» Written exercise 1
State whether each statement below agrees with the page text about The Brant Foundation Library, answering yes or no and quoting the deciding words: (a) the library program was established in 2009; (b) members of the public may borrow books from the library; (c) the library holds over 1,000 volumes.

» Page text
· · · · ·

Library

Library: Jean-Michel Basquiat

New York April 15th, 2019

This library selection features the artist Jean-Michel Basquiat, whose exhibition was on view at The Brant Foundation Art Study Center in New York, NY.   Please contact infonyc@brantfoundation.org to schedule a time to visit The Brant Foundation Library.

About The Brant Foundation Library

The Brant Foundation’s library program was established in 2009 to facilitate the appreciation and understanding of contemporary art and to advance our mission of promoting arts education. As both a museum and art study center, the Foundation’s library serves as a crucial resource for students, scholars, and educators by providing access to a unique collection of hard-to-find materials. After noticing the difficulties of obtaining contemporary art publications, typically as a result of rarity or expense, the Foundation was inspired to make efforts to broaden their holdings and increase accessibility to the public.

By reaching out to the surrounding arts community for help, the Foundation has accumulated an actively growing, rich collection of contemporary art books. With the contributions from the many organizations and institutions that share our vision, the public gains access to a wider range of materials used for the scholarly study and examination of contemporary art. Housing over 1,000 volumes – from exhibition catalogs and artist monographs to art criticism texts and periodicals – the library reflects the Foundation’s collection and admiration of contemporary art. Because of the rarity and value of the materials, our library is non-circulating, but we welcome and encourage the public to make use of the study center during operating hours. Please contact info@brantfoundation.org to make an appointment to visit The Brant Foundation’s library.

· · · · ·

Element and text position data
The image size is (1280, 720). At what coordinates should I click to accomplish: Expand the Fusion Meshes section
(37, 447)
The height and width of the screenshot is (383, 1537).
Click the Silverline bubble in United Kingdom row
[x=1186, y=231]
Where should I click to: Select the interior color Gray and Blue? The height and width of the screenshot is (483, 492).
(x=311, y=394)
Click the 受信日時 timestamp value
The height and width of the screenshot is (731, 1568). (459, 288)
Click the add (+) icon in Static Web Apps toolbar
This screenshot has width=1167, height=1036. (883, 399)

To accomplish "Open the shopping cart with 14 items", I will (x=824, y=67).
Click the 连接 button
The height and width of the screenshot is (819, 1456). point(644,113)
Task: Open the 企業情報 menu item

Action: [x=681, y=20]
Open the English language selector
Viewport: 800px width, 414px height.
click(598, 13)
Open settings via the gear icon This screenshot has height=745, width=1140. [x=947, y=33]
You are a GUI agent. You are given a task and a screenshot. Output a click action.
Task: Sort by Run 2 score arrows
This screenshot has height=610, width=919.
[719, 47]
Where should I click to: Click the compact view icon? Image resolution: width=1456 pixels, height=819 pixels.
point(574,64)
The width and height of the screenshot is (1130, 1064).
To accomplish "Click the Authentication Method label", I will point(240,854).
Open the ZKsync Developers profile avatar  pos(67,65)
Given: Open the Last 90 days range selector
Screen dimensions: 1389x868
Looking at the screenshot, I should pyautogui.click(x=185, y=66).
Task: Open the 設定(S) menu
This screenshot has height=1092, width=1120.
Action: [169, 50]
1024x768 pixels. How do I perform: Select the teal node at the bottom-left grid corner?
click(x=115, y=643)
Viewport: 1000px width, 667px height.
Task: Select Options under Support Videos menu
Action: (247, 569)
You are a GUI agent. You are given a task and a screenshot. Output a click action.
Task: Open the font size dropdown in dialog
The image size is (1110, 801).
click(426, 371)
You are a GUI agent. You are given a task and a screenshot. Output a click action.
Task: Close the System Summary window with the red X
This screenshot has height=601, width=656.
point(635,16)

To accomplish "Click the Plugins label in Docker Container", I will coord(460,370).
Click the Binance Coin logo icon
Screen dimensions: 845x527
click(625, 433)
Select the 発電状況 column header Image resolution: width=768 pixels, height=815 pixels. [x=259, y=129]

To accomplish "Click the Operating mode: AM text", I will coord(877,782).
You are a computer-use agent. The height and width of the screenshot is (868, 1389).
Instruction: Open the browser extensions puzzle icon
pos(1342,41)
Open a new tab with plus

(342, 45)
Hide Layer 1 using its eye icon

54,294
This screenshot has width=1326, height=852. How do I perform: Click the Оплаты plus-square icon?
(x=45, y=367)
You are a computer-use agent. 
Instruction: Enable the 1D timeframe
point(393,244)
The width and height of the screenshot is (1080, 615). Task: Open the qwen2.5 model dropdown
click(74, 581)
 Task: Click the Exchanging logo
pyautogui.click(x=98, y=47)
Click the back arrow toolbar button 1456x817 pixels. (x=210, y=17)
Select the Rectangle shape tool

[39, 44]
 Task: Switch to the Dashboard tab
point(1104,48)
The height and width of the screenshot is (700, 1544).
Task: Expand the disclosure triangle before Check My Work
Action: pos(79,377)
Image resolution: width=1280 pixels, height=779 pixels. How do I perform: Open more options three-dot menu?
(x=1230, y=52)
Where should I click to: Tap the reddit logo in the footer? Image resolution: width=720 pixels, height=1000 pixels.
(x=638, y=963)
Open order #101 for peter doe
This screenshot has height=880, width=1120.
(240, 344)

· · · · ·

» Written exercise 2
Reproduce the part of the records that opens with the line containing "Click the 受信日時 timestamp value" and closes with the line containing "will (x=824, y=67).", including both of those lines.

» Problem solution 1
(a) Yes: "The Brant Foundation’s library program was established in 2009"
(b) No: "our library is non-circulating"
(c) Yes: "Housing over 1,000 volumes"

» Problem solution 2
Click the 受信日時 timestamp value
The height and width of the screenshot is (731, 1568). (459, 288)
Click the add (+) icon in Static Web Apps toolbar
This screenshot has width=1167, height=1036. (883, 399)

To accomplish "Open the shopping cart with 14 items", I will (x=824, y=67).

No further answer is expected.